## WORK REQUEST:
Reproduce the entries below exactly, but only from the line containing "Sobre Nosotros (415, 2114)" to the line containing "Wella (124, 1985)", inclusive.

━━━━━━━━━━━━━━━━━━━━

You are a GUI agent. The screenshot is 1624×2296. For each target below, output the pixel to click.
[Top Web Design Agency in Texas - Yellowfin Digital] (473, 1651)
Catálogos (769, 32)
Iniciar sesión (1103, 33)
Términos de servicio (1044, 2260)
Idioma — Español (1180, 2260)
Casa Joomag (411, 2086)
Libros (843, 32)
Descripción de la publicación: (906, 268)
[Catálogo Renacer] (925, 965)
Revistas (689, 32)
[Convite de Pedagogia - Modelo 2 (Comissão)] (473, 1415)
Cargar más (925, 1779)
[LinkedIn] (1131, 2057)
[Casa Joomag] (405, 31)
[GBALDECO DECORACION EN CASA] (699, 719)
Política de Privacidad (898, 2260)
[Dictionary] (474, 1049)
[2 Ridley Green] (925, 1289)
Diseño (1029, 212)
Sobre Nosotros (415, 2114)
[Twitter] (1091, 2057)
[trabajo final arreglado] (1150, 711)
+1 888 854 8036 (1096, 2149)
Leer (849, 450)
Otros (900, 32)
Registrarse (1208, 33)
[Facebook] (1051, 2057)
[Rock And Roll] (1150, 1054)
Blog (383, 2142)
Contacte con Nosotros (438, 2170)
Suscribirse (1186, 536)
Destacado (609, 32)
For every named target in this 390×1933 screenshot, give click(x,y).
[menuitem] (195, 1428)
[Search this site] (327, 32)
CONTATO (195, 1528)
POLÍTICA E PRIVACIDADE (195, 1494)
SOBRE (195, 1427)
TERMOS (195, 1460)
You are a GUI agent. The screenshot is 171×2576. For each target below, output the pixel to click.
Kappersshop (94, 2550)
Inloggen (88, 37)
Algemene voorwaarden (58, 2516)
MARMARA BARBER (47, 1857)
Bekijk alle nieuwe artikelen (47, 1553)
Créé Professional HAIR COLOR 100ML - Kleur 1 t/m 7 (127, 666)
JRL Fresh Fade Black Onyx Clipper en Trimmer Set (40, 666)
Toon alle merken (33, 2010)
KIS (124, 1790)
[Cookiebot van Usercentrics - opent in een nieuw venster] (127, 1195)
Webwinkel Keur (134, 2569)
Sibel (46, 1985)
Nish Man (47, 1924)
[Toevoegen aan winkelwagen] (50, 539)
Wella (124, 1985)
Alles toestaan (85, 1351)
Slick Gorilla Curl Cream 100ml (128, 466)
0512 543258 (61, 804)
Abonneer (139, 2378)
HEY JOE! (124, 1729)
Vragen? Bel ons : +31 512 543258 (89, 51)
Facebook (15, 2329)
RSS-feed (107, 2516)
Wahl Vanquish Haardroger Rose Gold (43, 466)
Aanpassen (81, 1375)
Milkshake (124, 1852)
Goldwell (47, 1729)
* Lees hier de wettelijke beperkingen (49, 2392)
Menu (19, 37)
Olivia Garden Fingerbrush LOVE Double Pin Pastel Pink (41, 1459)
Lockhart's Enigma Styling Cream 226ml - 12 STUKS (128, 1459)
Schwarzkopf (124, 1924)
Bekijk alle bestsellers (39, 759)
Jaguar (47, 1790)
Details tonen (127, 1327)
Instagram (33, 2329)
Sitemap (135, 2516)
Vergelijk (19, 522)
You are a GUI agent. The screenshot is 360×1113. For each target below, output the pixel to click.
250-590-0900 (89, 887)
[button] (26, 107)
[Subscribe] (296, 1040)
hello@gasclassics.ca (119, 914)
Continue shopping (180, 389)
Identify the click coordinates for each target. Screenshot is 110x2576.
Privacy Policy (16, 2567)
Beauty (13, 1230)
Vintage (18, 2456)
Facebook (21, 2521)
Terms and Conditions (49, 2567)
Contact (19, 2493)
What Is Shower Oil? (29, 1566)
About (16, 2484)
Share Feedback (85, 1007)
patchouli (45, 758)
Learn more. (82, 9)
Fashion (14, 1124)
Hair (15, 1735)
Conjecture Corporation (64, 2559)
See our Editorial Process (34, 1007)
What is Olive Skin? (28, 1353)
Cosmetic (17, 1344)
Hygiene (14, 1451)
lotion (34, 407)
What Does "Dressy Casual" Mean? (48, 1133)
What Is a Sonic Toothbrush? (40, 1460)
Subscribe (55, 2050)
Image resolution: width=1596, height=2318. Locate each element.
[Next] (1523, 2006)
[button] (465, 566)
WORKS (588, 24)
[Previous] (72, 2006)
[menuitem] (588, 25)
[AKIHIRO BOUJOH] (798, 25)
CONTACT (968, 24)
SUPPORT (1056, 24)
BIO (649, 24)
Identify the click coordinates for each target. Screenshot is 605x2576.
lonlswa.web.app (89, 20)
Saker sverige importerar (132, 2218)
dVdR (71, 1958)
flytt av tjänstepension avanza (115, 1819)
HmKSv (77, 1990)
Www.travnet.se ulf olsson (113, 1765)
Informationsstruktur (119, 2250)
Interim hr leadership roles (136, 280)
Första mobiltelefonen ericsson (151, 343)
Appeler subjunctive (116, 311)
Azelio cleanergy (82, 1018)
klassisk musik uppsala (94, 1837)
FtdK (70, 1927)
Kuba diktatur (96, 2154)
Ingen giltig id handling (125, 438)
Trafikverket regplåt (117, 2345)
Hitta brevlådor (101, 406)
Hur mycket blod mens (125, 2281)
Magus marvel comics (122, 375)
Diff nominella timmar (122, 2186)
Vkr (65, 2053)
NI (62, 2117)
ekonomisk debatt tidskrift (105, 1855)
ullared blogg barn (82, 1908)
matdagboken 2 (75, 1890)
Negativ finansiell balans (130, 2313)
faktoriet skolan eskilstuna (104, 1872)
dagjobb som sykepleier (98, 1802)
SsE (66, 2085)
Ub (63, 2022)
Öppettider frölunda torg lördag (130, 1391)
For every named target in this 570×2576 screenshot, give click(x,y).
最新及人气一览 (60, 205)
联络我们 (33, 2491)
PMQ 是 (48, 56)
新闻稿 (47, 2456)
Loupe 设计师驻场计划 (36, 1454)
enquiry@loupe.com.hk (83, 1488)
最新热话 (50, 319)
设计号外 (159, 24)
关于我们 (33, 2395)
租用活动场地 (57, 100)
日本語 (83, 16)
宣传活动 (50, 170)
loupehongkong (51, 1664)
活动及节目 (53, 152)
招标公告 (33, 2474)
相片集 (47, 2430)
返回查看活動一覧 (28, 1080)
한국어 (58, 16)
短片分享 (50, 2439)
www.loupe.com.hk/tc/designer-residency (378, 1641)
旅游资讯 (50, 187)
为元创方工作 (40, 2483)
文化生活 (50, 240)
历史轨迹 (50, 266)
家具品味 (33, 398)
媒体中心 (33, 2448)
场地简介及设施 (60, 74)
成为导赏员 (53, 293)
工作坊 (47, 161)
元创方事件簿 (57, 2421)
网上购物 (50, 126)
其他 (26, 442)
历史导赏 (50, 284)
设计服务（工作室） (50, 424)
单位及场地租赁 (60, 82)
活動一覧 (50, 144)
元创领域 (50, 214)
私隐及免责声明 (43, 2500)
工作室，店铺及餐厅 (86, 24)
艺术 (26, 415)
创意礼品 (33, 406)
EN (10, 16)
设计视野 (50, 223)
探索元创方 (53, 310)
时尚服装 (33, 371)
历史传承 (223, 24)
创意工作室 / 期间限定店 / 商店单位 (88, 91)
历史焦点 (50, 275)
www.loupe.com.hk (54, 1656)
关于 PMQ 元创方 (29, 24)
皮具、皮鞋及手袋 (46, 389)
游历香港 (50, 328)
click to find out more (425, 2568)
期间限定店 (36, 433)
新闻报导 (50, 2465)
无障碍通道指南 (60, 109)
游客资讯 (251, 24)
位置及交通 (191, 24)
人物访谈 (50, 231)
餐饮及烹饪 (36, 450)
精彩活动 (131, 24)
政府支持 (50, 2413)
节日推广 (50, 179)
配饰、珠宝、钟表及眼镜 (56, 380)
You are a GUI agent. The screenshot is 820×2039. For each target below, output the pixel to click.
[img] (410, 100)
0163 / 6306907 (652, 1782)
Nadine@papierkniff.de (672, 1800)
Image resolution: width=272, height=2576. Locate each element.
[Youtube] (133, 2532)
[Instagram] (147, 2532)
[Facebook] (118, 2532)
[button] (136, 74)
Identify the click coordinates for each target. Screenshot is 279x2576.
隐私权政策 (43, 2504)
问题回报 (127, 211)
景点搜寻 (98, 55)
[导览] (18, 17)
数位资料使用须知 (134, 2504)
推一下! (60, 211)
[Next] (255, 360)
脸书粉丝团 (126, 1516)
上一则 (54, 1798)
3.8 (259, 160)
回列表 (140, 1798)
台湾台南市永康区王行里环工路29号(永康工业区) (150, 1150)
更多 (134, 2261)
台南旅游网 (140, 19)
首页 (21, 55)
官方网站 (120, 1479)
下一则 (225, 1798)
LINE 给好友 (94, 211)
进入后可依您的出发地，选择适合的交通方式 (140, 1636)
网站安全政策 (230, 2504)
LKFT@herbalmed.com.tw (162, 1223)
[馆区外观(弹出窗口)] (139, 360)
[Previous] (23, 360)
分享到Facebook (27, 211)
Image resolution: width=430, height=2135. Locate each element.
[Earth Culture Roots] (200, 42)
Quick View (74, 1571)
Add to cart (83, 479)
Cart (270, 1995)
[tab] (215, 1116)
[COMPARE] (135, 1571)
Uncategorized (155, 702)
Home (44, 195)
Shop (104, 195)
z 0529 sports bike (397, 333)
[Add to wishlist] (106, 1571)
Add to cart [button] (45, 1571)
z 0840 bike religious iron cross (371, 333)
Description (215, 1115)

━━━━━━━━━━━━━━━━━━━━

## TASK ANSWER:
Sobre Nosotros (415, 2114)
[Twitter] (1091, 2057)
[trabajo final arreglado] (1150, 711)
+1 888 854 8036 (1096, 2149)
Leer (849, 450)
Otros (900, 32)
Registrarse (1208, 33)
[Facebook] (1051, 2057)
[Rock And Roll] (1150, 1054)
Blog (383, 2142)
Contacte con Nosotros (438, 2170)
Suscribirse (1186, 536)
Destacado (609, 32)
For every named target in this 390×1933 screenshot, give click(x,y).
[menuitem] (195, 1428)
[Search this site] (327, 32)
CONTATO (195, 1528)
POLÍTICA E PRIVACIDADE (195, 1494)
SOBRE (195, 1427)
TERMOS (195, 1460)
You are a GUI agent. The screenshot is 171×2576. For each target below, output the pixel to click.
Kappersshop (94, 2550)
Inloggen (88, 37)
Algemene voorwaarden (58, 2516)
MARMARA BARBER (47, 1857)
Bekijk alle nieuwe artikelen (47, 1553)
Créé Professional HAIR COLOR 100ML - Kleur 1 t/m 7 (127, 666)
JRL Fresh Fade Black Onyx Clipper en Trimmer Set (40, 666)
Toon alle merken (33, 2010)
KIS (124, 1790)
[Cookiebot van Usercentrics - opent in een nieuw venster] (127, 1195)
Webwinkel Keur (134, 2569)
Sibel (46, 1985)
Nish Man (47, 1924)
[Toevoegen aan winkelwagen] (50, 539)
Wella (124, 1985)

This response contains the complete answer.